→ **Action item**
Your answer must be every record below, written out exactly as it appears.

→ **Records for the exercise**
⟨
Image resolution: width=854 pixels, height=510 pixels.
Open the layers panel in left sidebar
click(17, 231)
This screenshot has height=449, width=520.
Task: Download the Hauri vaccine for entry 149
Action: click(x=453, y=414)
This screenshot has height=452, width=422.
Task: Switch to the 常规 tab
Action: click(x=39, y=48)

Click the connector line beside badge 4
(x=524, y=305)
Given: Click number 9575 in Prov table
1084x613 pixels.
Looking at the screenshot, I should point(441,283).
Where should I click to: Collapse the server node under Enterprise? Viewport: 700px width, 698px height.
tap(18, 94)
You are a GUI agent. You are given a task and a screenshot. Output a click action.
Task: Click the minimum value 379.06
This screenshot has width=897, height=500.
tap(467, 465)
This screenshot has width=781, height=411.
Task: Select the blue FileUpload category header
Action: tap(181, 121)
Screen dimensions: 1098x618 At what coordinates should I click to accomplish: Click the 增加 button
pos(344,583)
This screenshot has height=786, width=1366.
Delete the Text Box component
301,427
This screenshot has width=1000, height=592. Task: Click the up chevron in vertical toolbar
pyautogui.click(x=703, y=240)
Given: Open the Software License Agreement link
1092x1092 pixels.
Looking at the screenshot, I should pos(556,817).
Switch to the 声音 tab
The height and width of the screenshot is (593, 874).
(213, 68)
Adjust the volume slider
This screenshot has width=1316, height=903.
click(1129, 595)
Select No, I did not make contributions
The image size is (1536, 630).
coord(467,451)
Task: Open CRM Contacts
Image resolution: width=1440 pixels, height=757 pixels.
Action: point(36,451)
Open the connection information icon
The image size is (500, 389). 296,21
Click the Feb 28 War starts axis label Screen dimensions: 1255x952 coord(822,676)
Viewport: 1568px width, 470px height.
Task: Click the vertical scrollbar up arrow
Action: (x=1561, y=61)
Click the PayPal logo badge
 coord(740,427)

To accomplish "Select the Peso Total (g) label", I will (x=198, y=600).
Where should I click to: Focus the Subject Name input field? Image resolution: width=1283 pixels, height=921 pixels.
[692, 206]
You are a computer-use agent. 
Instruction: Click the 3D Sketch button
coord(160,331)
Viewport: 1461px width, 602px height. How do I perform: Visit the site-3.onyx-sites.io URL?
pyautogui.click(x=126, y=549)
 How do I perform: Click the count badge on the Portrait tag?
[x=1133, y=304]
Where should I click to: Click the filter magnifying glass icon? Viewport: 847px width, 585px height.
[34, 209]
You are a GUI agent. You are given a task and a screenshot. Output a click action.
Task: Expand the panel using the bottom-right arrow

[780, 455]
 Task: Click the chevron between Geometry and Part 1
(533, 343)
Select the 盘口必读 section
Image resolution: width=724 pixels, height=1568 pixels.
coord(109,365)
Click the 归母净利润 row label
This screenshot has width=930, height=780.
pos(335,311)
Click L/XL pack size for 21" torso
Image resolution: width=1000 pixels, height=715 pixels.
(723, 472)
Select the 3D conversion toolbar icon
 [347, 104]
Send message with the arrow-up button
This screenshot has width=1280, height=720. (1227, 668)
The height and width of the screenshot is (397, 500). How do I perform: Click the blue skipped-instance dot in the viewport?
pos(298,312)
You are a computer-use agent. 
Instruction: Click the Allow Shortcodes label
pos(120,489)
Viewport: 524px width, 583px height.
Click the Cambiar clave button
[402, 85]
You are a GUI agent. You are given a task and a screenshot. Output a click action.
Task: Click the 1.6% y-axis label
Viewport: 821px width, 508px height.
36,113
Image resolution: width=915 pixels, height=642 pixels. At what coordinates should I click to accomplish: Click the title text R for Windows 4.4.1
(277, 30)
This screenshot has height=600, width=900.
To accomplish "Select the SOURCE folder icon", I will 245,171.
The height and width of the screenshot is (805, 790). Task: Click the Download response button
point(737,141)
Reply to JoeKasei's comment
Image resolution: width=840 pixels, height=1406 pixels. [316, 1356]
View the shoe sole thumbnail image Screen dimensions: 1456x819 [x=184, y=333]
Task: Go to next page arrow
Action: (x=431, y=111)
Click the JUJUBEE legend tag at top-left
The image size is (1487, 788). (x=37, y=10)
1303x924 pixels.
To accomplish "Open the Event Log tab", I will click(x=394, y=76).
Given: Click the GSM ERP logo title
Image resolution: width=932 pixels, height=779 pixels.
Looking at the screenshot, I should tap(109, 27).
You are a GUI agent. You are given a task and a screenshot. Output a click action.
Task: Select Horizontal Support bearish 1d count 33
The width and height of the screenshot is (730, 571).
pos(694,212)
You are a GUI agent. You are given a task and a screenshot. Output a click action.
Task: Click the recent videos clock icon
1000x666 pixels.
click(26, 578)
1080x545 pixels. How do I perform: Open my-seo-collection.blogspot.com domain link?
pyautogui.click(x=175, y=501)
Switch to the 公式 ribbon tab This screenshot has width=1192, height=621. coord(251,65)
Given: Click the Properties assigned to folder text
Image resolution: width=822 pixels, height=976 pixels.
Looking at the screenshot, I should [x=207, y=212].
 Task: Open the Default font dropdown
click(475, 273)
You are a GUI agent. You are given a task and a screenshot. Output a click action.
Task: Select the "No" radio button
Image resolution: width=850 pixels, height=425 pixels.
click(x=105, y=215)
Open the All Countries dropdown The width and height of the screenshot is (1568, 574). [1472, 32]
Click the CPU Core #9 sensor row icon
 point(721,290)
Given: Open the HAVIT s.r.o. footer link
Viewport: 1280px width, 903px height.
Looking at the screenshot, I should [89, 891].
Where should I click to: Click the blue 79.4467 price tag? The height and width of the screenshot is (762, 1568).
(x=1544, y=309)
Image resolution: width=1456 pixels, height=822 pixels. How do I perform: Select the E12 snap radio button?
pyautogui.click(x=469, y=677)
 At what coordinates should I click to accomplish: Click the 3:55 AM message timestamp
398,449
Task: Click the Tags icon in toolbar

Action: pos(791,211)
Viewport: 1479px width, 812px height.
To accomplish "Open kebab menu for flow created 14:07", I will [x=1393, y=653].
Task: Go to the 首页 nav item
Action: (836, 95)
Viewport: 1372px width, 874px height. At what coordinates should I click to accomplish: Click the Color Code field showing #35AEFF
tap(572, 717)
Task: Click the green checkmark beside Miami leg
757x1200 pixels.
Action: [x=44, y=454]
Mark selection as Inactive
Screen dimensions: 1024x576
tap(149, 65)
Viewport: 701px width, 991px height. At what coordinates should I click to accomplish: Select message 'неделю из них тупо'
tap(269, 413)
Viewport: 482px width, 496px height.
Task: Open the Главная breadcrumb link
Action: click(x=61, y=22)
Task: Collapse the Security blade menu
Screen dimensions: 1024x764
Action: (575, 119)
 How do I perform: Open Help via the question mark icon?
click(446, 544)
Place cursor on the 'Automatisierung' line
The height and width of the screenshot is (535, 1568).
⟩
→ **Your response**
Image resolution: width=854 pixels, height=510 pixels.
Open the layers panel in left sidebar
click(17, 231)
This screenshot has height=449, width=520.
Task: Download the Hauri vaccine for entry 149
Action: click(x=453, y=414)
This screenshot has height=452, width=422.
Task: Switch to the 常规 tab
Action: click(x=39, y=48)

Click the connector line beside badge 4
(x=524, y=305)
Given: Click number 9575 in Prov table
1084x613 pixels.
Looking at the screenshot, I should point(441,283).
Where should I click to: Collapse the server node under Enterprise? Viewport: 700px width, 698px height.
tap(18, 94)
You are a GUI agent. You are given a task and a screenshot. Output a click action.
Task: Click the minimum value 379.06
This screenshot has width=897, height=500.
tap(467, 465)
This screenshot has width=781, height=411.
Task: Select the blue FileUpload category header
Action: tap(181, 121)
Screen dimensions: 1098x618 At what coordinates should I click to accomplish: Click the 增加 button
pos(344,583)
This screenshot has height=786, width=1366.
Delete the Text Box component
301,427
This screenshot has width=1000, height=592. Task: Click the up chevron in vertical toolbar
pyautogui.click(x=703, y=240)
Given: Open the Software License Agreement link
1092x1092 pixels.
Looking at the screenshot, I should pos(556,817).
Switch to the 声音 tab
The height and width of the screenshot is (593, 874).
(213, 68)
Adjust the volume slider
This screenshot has width=1316, height=903.
click(1129, 595)
Select No, I did not make contributions
The image size is (1536, 630).
coord(467,451)
Task: Open CRM Contacts
Image resolution: width=1440 pixels, height=757 pixels.
Action: point(36,451)
Open the connection information icon
The image size is (500, 389). 296,21
Click the Feb 28 War starts axis label Screen dimensions: 1255x952 coord(822,676)
Viewport: 1568px width, 470px height.
Task: Click the vertical scrollbar up arrow
Action: (x=1561, y=61)
Click the PayPal logo badge
 coord(740,427)

To accomplish "Select the Peso Total (g) label", I will (x=198, y=600).
Where should I click to: Focus the Subject Name input field? Image resolution: width=1283 pixels, height=921 pixels.
[692, 206]
You are a computer-use agent. 
Instruction: Click the 3D Sketch button
coord(160,331)
Viewport: 1461px width, 602px height. How do I perform: Visit the site-3.onyx-sites.io URL?
pyautogui.click(x=126, y=549)
 How do I perform: Click the count badge on the Portrait tag?
[x=1133, y=304]
Where should I click to: Click the filter magnifying glass icon? Viewport: 847px width, 585px height.
[34, 209]
You are a GUI agent. You are given a task and a screenshot. Output a click action.
Task: Expand the panel using the bottom-right arrow

[780, 455]
 Task: Click the chevron between Geometry and Part 1
(533, 343)
Select the 盘口必读 section
Image resolution: width=724 pixels, height=1568 pixels.
coord(109,365)
Click the 归母净利润 row label
This screenshot has width=930, height=780.
pos(335,311)
Click L/XL pack size for 21" torso
Image resolution: width=1000 pixels, height=715 pixels.
(723, 472)
Select the 3D conversion toolbar icon
 [347, 104]
Send message with the arrow-up button
This screenshot has width=1280, height=720. (1227, 668)
The height and width of the screenshot is (397, 500). How do I perform: Click the blue skipped-instance dot in the viewport?
pos(298,312)
You are a computer-use agent. 
Instruction: Click the Allow Shortcodes label
pos(120,489)
Viewport: 524px width, 583px height.
Click the Cambiar clave button
[402, 85]
You are a GUI agent. You are given a task and a screenshot. Output a click action.
Task: Click the 1.6% y-axis label
Viewport: 821px width, 508px height.
36,113
Image resolution: width=915 pixels, height=642 pixels. At what coordinates should I click to accomplish: Click the title text R for Windows 4.4.1
(277, 30)
This screenshot has height=600, width=900.
To accomplish "Select the SOURCE folder icon", I will 245,171.
The height and width of the screenshot is (805, 790). Task: Click the Download response button
point(737,141)
Reply to JoeKasei's comment
Image resolution: width=840 pixels, height=1406 pixels. [316, 1356]
View the shoe sole thumbnail image Screen dimensions: 1456x819 [x=184, y=333]
Task: Go to next page arrow
Action: (x=431, y=111)
Click the JUJUBEE legend tag at top-left
The image size is (1487, 788). (x=37, y=10)
1303x924 pixels.
To accomplish "Open the Event Log tab", I will click(x=394, y=76).
Given: Click the GSM ERP logo title
Image resolution: width=932 pixels, height=779 pixels.
Looking at the screenshot, I should tap(109, 27).
You are a GUI agent. You are given a task and a screenshot. Output a click action.
Task: Select Horizontal Support bearish 1d count 33
The width and height of the screenshot is (730, 571).
pos(694,212)
You are a GUI agent. You are given a task and a screenshot. Output a click action.
Task: Click the recent videos clock icon
1000x666 pixels.
click(26, 578)
1080x545 pixels. How do I perform: Open my-seo-collection.blogspot.com domain link?
pyautogui.click(x=175, y=501)
Switch to the 公式 ribbon tab This screenshot has width=1192, height=621. coord(251,65)
Given: Click the Properties assigned to folder text
Image resolution: width=822 pixels, height=976 pixels.
Looking at the screenshot, I should [x=207, y=212].
 Task: Open the Default font dropdown
click(475, 273)
You are a GUI agent. You are given a task and a screenshot. Output a click action.
Task: Select the "No" radio button
Image resolution: width=850 pixels, height=425 pixels.
click(x=105, y=215)
Open the All Countries dropdown The width and height of the screenshot is (1568, 574). [1472, 32]
Click the CPU Core #9 sensor row icon
 point(721,290)
Given: Open the HAVIT s.r.o. footer link
Viewport: 1280px width, 903px height.
Looking at the screenshot, I should [89, 891].
Where should I click to: Click the blue 79.4467 price tag? The height and width of the screenshot is (762, 1568).
(x=1544, y=309)
Image resolution: width=1456 pixels, height=822 pixels. How do I perform: Select the E12 snap radio button?
pyautogui.click(x=469, y=677)
 At what coordinates should I click to accomplish: Click the 3:55 AM message timestamp
398,449
Task: Click the Tags icon in toolbar

Action: pos(791,211)
Viewport: 1479px width, 812px height.
To accomplish "Open kebab menu for flow created 14:07", I will [x=1393, y=653].
Task: Go to the 首页 nav item
Action: (836, 95)
Viewport: 1372px width, 874px height. At what coordinates should I click to accomplish: Click the Color Code field showing #35AEFF
tap(572, 717)
Task: Click the green checkmark beside Miami leg
757x1200 pixels.
Action: [x=44, y=454]
Mark selection as Inactive
Screen dimensions: 1024x576
tap(149, 65)
Viewport: 701px width, 991px height. At what coordinates should I click to accomplish: Select message 'неделю из них тупо'
tap(269, 413)
Viewport: 482px width, 496px height.
Task: Open the Главная breadcrumb link
Action: click(x=61, y=22)
Task: Collapse the Security blade menu
Screen dimensions: 1024x764
Action: (575, 119)
 How do I perform: Open Help via the question mark icon?
click(446, 544)
Place cursor on the 'Automatisierung' line
The height and width of the screenshot is (535, 1568).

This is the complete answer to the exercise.